Octavia: Architecture

By Chris Palmer (noncombatant.org), 28 May 2010
Slightly amended after valuable help from Zooko O’Whielacronx (see below), 28 May 2010

TODO: Explain why we don’t (or do?) need an all-or-nothing transform. Consider borrowing Tahoe-LAFS’ combined ciphers technique.

This document (very) informally describes the Octavia protocol. Octavia is a decentralized network data storage system that aims to provide the security guarantees of confidentiality, integrity, and availability against internet threats.

Clients should experience high availability regardless of the availability or policy of any particular server. Servers and active and passive network attackers have no chance to adversely affect confidentiality and integrity without breaking the cryptographic functions. Depending on their situation relative to the client and the client’s servers, network attackers will have more or less opportunity to adversely affect availability and performance.

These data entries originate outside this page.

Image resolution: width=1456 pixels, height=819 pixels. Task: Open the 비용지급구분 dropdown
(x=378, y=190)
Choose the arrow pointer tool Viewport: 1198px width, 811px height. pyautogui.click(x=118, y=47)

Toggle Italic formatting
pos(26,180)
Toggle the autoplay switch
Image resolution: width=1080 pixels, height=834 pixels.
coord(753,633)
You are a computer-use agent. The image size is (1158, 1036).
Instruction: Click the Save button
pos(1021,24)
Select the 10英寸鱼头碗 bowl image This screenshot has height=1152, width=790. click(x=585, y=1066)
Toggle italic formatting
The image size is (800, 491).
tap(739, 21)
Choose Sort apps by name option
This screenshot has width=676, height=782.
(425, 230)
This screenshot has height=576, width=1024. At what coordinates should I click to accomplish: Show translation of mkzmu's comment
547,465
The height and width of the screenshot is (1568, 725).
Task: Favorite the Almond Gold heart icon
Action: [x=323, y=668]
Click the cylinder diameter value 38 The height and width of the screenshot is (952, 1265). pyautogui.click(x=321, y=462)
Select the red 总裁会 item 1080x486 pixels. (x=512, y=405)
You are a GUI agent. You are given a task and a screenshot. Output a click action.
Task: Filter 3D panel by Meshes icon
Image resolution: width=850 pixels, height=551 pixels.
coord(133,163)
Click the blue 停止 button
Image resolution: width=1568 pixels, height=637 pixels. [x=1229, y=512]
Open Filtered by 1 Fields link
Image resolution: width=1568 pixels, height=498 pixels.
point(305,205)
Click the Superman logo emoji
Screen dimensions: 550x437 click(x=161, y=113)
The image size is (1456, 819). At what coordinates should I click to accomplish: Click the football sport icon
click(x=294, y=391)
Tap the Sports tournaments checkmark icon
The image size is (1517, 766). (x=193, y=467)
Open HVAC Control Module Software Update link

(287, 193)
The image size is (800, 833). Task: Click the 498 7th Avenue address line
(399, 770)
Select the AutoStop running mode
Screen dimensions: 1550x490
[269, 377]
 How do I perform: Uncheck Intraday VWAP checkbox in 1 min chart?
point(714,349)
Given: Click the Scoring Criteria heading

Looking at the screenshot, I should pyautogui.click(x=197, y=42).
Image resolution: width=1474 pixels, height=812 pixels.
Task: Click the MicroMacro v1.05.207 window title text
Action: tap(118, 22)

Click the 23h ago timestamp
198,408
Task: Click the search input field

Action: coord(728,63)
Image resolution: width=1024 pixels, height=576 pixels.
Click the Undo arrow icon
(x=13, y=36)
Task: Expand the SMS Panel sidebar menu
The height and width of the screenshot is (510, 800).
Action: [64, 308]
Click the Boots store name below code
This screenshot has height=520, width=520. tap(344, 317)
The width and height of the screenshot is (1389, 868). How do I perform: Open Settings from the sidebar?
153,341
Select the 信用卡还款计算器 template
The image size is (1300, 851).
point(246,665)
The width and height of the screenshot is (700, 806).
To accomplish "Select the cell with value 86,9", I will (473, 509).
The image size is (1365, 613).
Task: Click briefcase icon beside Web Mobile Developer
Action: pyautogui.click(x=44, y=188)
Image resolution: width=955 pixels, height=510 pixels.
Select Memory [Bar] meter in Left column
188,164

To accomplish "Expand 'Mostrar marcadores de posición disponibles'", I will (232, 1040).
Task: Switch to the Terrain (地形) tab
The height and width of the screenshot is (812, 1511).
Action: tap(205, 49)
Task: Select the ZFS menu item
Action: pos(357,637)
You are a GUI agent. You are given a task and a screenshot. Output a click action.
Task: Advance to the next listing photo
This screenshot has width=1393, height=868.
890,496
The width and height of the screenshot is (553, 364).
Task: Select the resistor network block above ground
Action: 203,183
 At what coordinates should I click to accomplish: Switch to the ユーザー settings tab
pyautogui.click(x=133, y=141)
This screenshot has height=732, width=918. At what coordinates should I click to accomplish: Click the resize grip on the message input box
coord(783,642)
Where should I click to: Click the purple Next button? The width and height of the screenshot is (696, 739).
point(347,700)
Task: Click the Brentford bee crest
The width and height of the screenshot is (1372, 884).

Octavia makes no attempt to defeat traffic analysis attacks; however, Octavia could be transported over an overlay or proxy network such as Tor to provide this feature.

Octavia provides its security guarantees regardless of transport. I designed Octavia with UDP in mind, but TCP (with message pipelining) also seems plausible (and necessary for use with Tor).

This document focuses primarily on the local and network data structures that enable the system to work; I do not describe the processes that operate on the structures because I hope they are mostly obvious. However, they may not be. :)

File and Directory Descriptors

Segment

Files are streams of bytes, broken up into arbitrarily-sized segments. (Segments will usually be of some consistent size, perhaps related to the link’s maximum transfer unit.) Segments are encrypted with a per-directory encryption-key before transmission.

Clients store their file segments on as many servers as they like. They can later retrieve segments of a given file from any combination of servers that have a copy of the segment. (In some deployments, it might even make sense to simply broadcast get-requests.)

ciphertext(plaintext) := {
      iv
      aes-128-cbc(encryption-key, iv, plaintext)
}

segment-id(ciphertext) := {
      size(ciphertext)
      sha-512-d(ciphertext)
}

File Descriptor

type := file
type := directory

file-descriptor := {
      type
      name
      mtime
      segment-id ...
}

Directory Descriptor

Directory descriptors are stored as regular files in the Octavia filesystem. Only the root descriptor is delivered out-of-band; once a client has its root descriptor, it can dynamically discover, retrieve, verify, and decrypt the descriptors of all file and directory children of the root.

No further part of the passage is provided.